§ WHAT NEEDS TO BE DONE
Find every line below that contains the word "panel" and copy each one. Match case exactly.

§ DATA EXTRACT
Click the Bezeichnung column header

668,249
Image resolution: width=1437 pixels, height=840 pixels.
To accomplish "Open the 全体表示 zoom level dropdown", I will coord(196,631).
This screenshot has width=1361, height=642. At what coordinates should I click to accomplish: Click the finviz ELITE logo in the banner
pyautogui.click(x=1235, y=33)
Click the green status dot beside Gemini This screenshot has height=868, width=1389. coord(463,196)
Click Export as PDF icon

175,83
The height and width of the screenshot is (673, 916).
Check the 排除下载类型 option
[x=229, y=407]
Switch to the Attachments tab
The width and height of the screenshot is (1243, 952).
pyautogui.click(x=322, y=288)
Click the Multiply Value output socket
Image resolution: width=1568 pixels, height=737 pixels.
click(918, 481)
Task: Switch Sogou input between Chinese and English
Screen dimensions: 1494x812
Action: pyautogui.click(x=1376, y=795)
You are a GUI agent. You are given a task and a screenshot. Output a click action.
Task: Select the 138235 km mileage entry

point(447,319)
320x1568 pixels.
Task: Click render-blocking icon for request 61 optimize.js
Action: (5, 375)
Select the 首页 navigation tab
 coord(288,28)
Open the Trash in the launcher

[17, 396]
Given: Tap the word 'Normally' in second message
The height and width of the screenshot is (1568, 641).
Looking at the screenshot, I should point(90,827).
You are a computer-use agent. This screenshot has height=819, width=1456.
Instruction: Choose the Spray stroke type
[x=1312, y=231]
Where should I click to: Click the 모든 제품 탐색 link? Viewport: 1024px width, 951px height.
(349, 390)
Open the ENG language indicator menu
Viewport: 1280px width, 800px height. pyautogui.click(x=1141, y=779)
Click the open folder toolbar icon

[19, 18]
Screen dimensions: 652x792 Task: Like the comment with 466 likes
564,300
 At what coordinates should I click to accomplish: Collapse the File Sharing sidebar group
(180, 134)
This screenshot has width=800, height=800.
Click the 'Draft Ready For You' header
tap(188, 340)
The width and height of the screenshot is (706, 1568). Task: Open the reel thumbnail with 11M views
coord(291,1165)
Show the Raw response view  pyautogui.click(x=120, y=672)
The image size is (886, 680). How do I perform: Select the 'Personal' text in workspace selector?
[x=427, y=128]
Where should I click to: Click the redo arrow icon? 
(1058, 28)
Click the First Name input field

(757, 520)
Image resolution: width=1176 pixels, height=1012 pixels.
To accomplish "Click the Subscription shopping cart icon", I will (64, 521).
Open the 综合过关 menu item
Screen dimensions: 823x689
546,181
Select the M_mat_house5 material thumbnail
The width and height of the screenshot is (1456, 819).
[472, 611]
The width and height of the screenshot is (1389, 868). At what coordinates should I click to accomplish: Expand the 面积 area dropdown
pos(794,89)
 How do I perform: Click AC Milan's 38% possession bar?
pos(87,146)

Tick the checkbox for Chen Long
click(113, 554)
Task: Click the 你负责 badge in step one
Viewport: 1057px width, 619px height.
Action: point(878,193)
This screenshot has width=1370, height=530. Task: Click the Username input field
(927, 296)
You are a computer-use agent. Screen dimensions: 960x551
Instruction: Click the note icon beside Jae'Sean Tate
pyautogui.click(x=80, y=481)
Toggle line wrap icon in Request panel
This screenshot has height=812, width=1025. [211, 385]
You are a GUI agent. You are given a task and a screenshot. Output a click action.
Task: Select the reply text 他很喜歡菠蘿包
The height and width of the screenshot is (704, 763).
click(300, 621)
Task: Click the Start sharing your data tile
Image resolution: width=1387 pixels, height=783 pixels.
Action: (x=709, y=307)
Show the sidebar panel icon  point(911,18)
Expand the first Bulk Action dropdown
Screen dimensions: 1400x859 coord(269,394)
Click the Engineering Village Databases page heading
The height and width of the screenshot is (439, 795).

§ RESPONSE TO THE EXERCISE
Toggle line wrap icon in Request panel
Show the sidebar panel icon  point(911,18)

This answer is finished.